## ASSIGNMENT:
Locate and copy each line in the data that contains the word "date".

Stored records
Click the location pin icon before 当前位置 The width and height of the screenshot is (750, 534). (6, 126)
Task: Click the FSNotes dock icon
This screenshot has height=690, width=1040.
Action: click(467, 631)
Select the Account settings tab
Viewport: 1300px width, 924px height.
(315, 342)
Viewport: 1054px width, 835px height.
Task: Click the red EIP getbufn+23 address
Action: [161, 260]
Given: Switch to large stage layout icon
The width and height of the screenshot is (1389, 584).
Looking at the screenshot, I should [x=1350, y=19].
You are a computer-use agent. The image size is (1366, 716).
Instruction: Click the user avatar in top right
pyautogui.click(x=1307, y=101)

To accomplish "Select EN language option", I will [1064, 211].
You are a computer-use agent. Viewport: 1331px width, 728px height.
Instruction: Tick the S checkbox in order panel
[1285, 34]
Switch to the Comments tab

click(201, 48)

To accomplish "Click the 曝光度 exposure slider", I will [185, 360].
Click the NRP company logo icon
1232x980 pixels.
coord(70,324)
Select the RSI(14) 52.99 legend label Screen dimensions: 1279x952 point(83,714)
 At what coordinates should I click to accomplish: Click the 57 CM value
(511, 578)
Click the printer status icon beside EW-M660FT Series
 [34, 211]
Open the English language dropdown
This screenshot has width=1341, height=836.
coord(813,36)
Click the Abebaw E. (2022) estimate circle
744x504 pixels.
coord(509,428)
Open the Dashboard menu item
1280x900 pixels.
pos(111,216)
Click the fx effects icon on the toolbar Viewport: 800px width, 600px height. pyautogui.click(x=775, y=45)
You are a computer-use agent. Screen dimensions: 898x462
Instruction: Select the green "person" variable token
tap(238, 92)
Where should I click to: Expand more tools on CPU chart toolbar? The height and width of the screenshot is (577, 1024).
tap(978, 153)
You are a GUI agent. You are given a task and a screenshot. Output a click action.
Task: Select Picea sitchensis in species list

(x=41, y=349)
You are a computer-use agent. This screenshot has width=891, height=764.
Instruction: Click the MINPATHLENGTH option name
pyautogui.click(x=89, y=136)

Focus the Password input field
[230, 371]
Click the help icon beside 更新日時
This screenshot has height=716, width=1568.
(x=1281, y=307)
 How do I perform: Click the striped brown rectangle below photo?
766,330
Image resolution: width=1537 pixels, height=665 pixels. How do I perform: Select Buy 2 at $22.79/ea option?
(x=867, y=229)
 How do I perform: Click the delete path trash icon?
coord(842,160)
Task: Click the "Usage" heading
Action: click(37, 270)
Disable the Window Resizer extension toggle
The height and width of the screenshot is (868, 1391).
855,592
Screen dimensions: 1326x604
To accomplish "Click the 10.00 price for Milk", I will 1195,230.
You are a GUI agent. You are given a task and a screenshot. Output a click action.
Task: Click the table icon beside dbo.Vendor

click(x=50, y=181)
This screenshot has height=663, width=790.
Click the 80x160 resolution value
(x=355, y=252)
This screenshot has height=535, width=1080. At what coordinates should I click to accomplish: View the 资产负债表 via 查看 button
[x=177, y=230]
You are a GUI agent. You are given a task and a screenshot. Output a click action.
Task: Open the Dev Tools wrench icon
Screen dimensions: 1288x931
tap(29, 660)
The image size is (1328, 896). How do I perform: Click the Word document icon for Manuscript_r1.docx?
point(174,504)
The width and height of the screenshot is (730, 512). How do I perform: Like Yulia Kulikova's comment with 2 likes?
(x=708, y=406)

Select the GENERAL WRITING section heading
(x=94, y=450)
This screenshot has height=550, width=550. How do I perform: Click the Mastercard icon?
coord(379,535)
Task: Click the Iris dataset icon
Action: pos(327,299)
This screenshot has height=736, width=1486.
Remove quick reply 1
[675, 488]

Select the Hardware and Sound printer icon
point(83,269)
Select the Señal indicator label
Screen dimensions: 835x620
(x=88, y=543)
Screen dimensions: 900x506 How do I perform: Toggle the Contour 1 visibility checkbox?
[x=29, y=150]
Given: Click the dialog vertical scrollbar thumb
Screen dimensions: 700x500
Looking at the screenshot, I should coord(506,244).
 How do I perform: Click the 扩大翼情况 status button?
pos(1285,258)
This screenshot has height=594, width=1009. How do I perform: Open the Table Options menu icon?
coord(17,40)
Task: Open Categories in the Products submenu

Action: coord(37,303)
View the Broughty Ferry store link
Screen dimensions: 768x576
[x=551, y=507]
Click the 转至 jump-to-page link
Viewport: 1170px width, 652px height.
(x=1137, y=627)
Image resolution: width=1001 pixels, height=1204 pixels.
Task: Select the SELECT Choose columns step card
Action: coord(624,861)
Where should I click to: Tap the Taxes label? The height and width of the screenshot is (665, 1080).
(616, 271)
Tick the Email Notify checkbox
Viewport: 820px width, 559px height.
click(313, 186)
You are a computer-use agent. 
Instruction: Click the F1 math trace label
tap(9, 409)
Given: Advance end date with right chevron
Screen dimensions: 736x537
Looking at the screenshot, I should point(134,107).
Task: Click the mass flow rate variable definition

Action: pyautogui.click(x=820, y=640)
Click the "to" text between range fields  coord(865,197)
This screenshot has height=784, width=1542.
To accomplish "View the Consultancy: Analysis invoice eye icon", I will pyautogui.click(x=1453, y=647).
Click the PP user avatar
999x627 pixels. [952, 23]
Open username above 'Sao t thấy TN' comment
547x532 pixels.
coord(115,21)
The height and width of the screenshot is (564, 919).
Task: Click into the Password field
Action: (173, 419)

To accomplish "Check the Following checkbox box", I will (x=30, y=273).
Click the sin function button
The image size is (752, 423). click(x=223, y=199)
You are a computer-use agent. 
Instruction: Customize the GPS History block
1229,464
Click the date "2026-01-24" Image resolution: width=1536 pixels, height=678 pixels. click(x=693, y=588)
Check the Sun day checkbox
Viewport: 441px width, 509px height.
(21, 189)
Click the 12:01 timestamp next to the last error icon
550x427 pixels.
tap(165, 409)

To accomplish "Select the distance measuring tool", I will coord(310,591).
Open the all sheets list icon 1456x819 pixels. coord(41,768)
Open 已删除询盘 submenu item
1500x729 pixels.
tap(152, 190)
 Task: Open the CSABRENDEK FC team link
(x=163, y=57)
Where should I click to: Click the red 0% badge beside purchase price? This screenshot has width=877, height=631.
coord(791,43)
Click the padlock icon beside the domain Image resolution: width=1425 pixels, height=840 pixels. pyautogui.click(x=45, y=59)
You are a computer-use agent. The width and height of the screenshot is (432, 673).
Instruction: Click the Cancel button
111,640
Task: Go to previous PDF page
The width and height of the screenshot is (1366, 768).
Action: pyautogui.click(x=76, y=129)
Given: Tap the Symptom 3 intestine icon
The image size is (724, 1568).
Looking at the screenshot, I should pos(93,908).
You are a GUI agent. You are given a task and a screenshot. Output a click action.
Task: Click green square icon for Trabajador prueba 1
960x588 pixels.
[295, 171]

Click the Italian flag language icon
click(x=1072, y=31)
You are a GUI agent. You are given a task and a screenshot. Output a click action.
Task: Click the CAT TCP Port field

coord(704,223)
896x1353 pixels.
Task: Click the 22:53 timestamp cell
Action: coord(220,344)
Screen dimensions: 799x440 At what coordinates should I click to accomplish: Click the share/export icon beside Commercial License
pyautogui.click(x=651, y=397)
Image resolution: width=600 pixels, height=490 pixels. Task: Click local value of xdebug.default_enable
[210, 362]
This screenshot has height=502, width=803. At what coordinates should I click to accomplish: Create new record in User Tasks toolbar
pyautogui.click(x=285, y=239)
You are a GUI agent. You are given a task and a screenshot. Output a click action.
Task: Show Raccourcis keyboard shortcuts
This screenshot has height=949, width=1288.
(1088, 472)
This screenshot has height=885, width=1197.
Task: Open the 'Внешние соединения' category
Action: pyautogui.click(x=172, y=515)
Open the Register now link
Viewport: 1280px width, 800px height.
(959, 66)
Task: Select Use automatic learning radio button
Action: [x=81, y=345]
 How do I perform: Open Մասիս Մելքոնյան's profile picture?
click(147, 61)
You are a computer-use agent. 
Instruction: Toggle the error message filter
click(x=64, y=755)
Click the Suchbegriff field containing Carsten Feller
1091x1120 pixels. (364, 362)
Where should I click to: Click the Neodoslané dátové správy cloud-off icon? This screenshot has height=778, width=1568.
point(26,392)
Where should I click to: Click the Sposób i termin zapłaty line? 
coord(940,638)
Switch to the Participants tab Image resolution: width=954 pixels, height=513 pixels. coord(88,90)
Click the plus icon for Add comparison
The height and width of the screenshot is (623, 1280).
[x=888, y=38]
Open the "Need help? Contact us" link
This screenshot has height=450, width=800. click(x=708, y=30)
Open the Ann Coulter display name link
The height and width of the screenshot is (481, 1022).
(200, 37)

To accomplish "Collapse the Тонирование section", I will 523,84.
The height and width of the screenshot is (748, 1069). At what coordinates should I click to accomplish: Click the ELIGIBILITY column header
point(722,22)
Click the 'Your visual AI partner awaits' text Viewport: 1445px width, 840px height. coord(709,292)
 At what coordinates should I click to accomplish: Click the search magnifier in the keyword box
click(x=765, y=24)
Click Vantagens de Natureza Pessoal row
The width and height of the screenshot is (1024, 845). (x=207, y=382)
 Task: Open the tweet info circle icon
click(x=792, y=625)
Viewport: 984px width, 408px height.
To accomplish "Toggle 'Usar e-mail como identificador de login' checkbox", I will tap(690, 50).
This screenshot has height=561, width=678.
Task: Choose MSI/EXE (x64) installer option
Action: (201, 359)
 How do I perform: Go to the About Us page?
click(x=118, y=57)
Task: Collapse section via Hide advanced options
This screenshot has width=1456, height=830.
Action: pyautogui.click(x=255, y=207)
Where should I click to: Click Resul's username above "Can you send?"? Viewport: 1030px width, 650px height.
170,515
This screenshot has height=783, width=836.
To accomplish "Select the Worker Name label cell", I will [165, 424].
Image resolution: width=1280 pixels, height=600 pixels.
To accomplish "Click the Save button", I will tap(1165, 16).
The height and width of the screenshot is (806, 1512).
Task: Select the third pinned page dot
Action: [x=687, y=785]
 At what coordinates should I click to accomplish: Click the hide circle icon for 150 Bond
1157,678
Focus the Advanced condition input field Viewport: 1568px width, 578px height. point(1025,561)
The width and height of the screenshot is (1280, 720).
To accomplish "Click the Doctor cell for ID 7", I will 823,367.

## RESPONSE FOR THIS EXERCISE:
Given: Advance end date with right chevron
Click the date "2026-01-24" Image resolution: width=1536 pixels, height=678 pixels. click(x=693, y=588)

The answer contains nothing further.